_Exercise details_
What follows is a set of records. Copy them exactly and leave out the images.

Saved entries

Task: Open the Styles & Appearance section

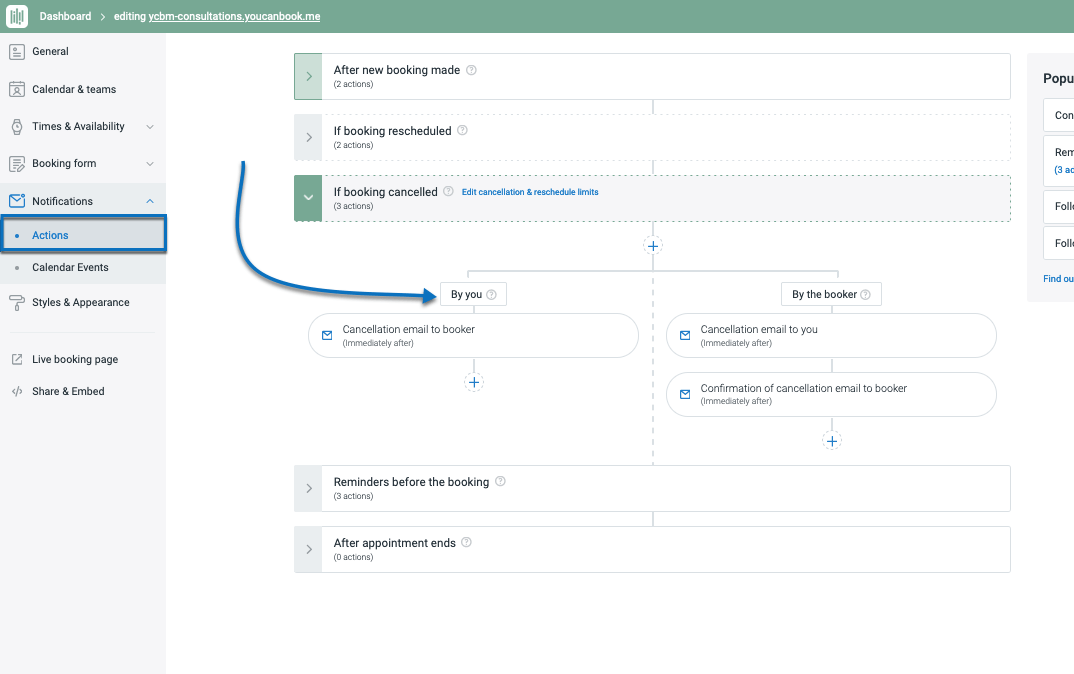Action: coord(80,303)
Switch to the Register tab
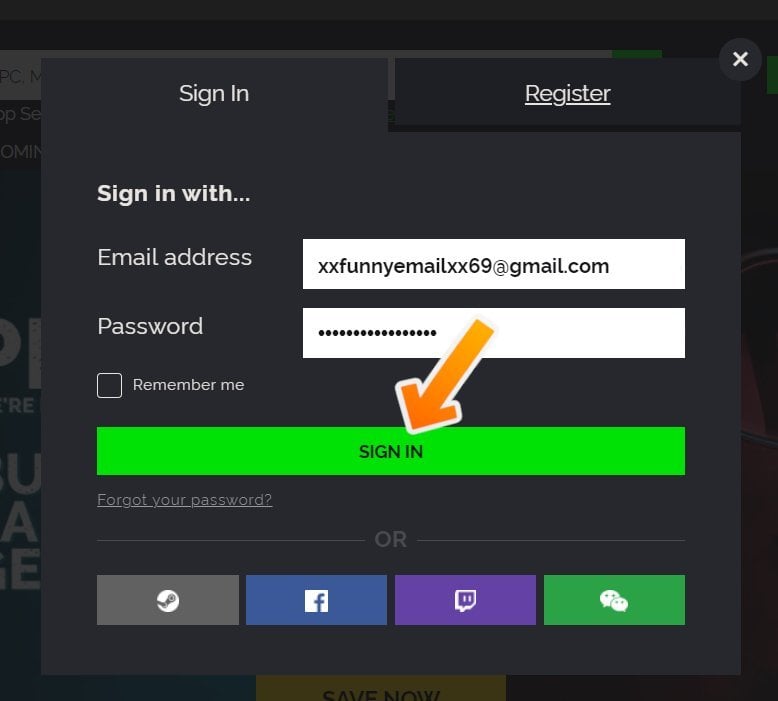The image size is (778, 701). [x=568, y=94]
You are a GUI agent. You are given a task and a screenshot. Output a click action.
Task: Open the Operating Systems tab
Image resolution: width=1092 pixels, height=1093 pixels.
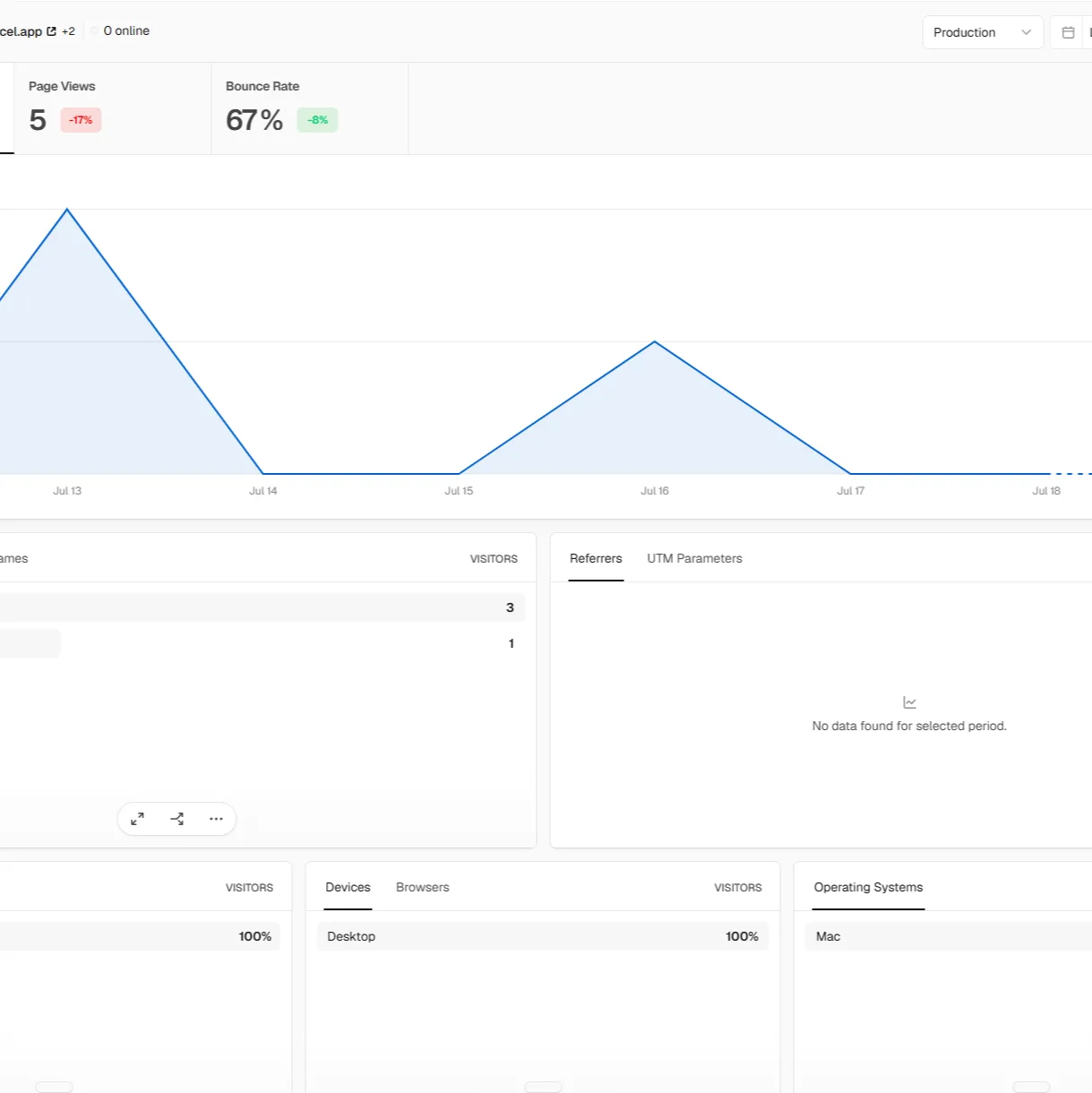tap(868, 887)
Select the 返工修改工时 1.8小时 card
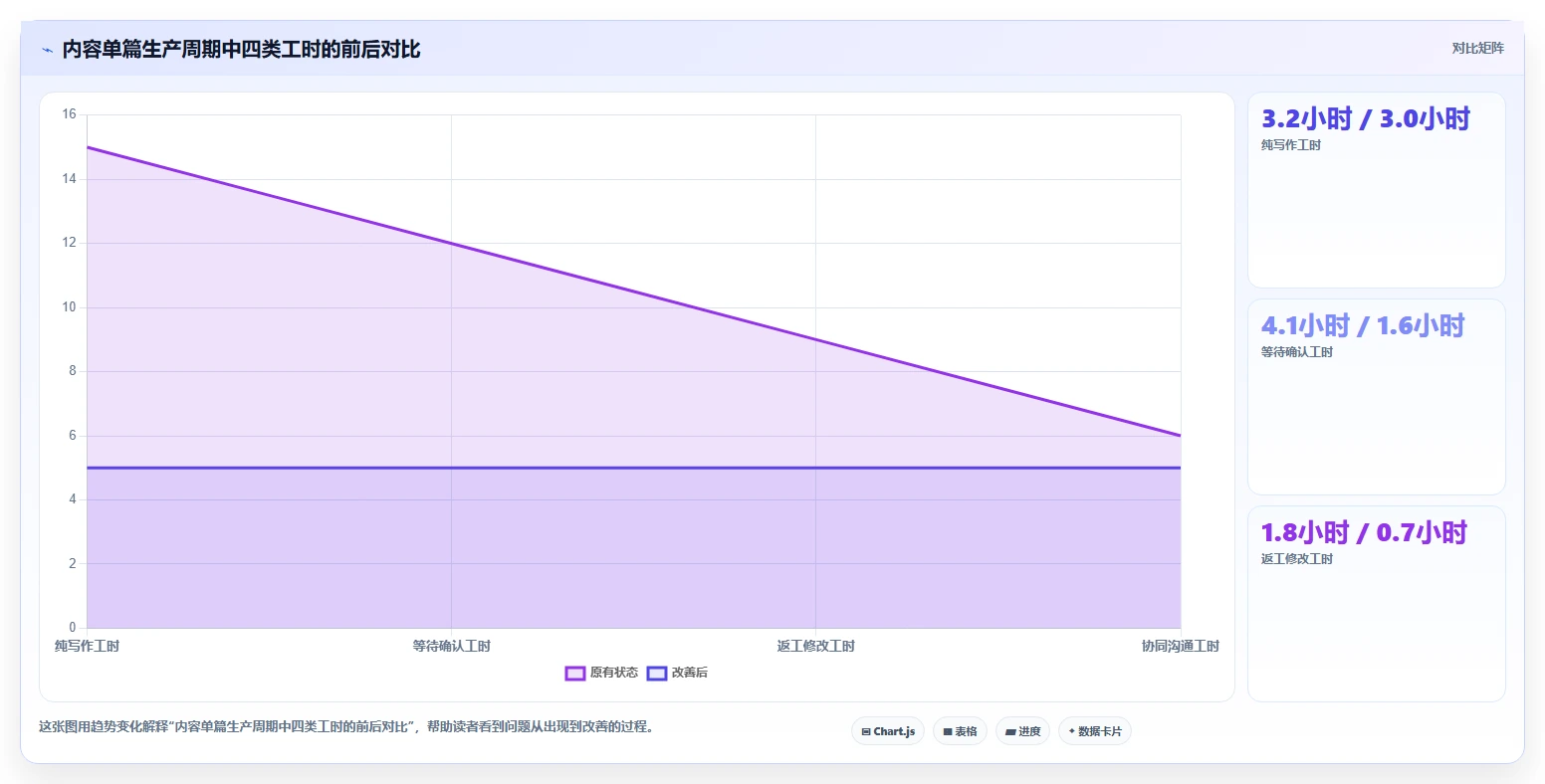The image size is (1545, 784). (1377, 604)
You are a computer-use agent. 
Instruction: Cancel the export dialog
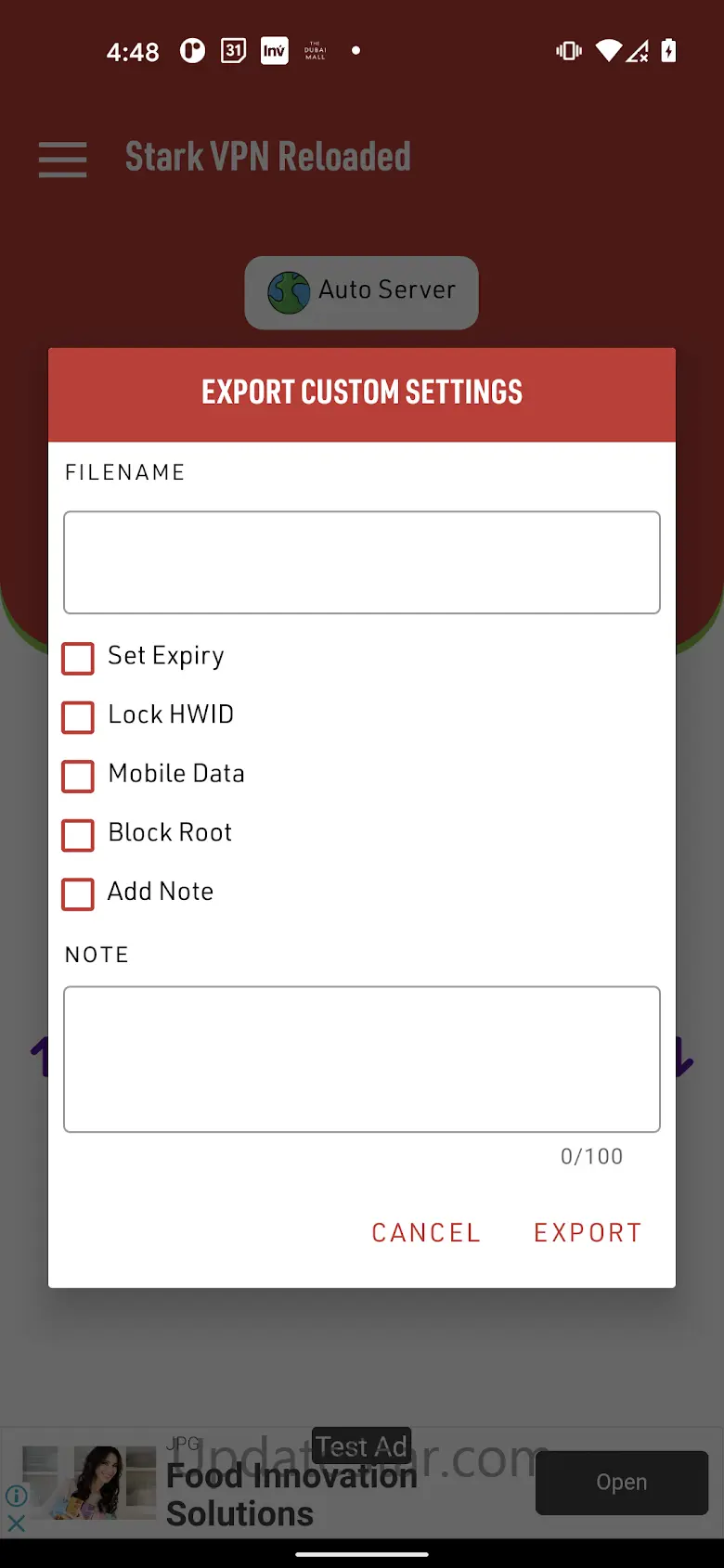tap(426, 1232)
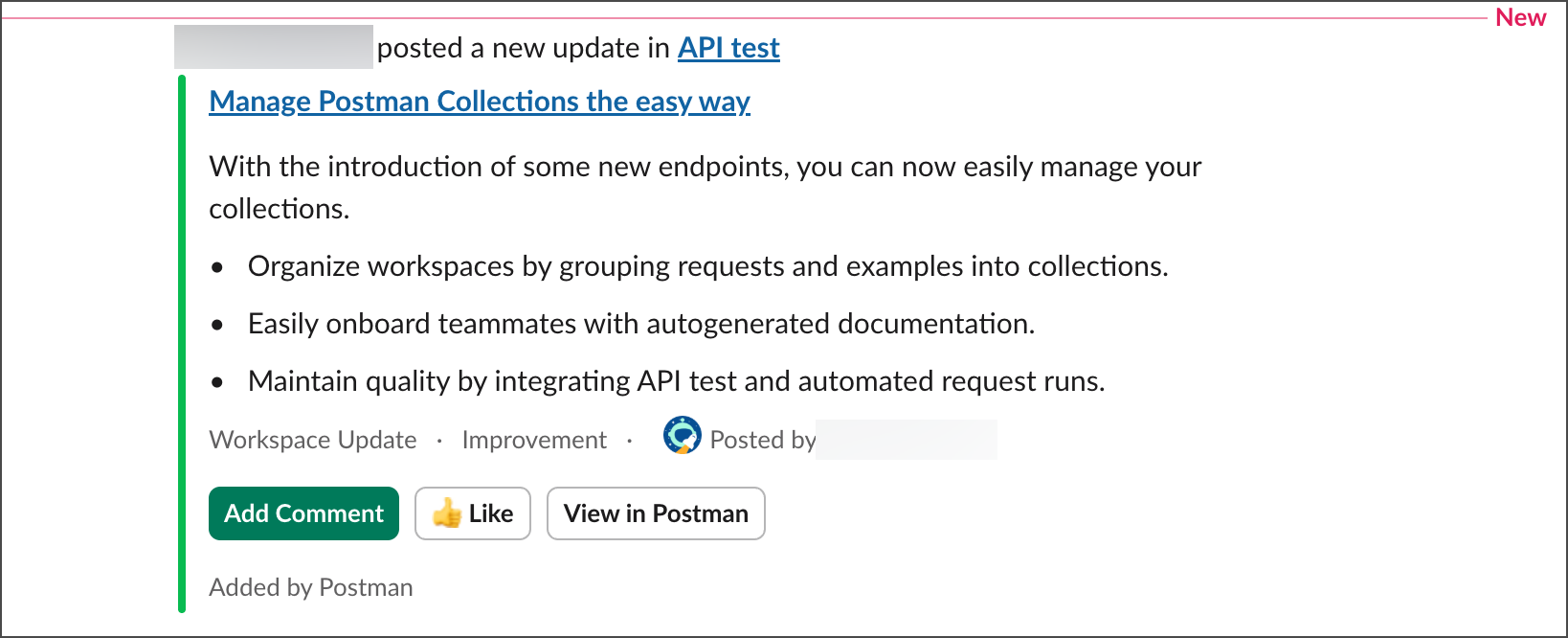
Task: Open the API test workspace link
Action: [728, 47]
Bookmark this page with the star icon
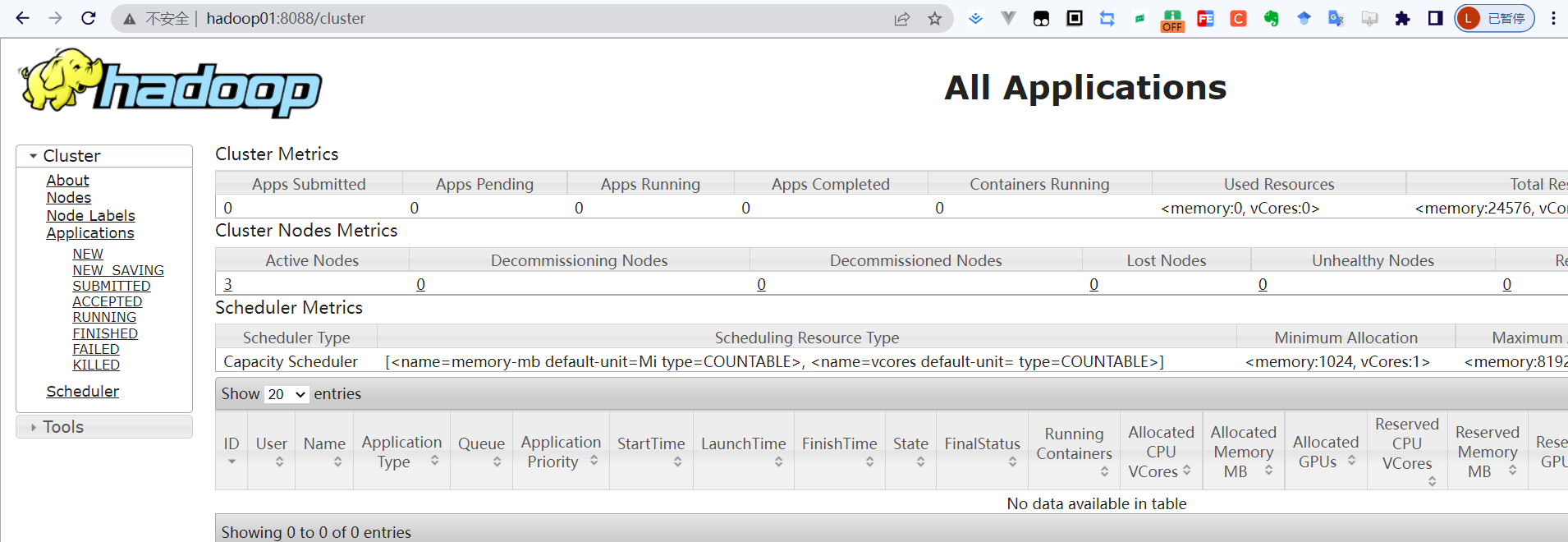The image size is (1568, 542). pos(934,19)
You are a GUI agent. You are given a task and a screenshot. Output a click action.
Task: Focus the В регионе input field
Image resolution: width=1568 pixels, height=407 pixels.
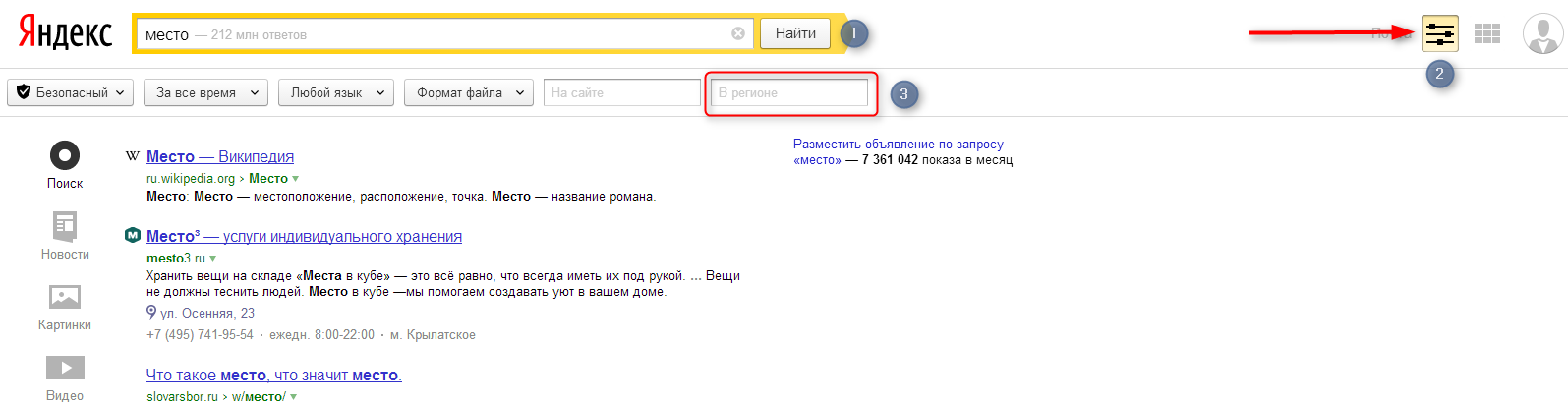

_Task output_
Task: Open the Styles & Appearance section

Action: coord(80,303)
Switch to the Register tab
The image size is (778, 701). [x=568, y=94]
You are a GUI agent. You are given a task and a screenshot. Output a click action.
Task: Open the Operating Systems tab
Image resolution: width=1092 pixels, height=1093 pixels.
tap(868, 887)
Select the 返工修改工时 1.8小时 card
The image size is (1545, 784). (1377, 604)
You are a computer-use agent. 
Instruction: Cancel the export dialog
tap(426, 1232)
Task: Open the API test workspace link
Action: [728, 47]
Bookmark this page with the star icon
The image size is (1568, 542). pos(934,19)
You are a GUI agent. You are given a task and a screenshot. Output a click action.
Task: Focus the В регионе input field
Image resolution: width=1568 pixels, height=407 pixels.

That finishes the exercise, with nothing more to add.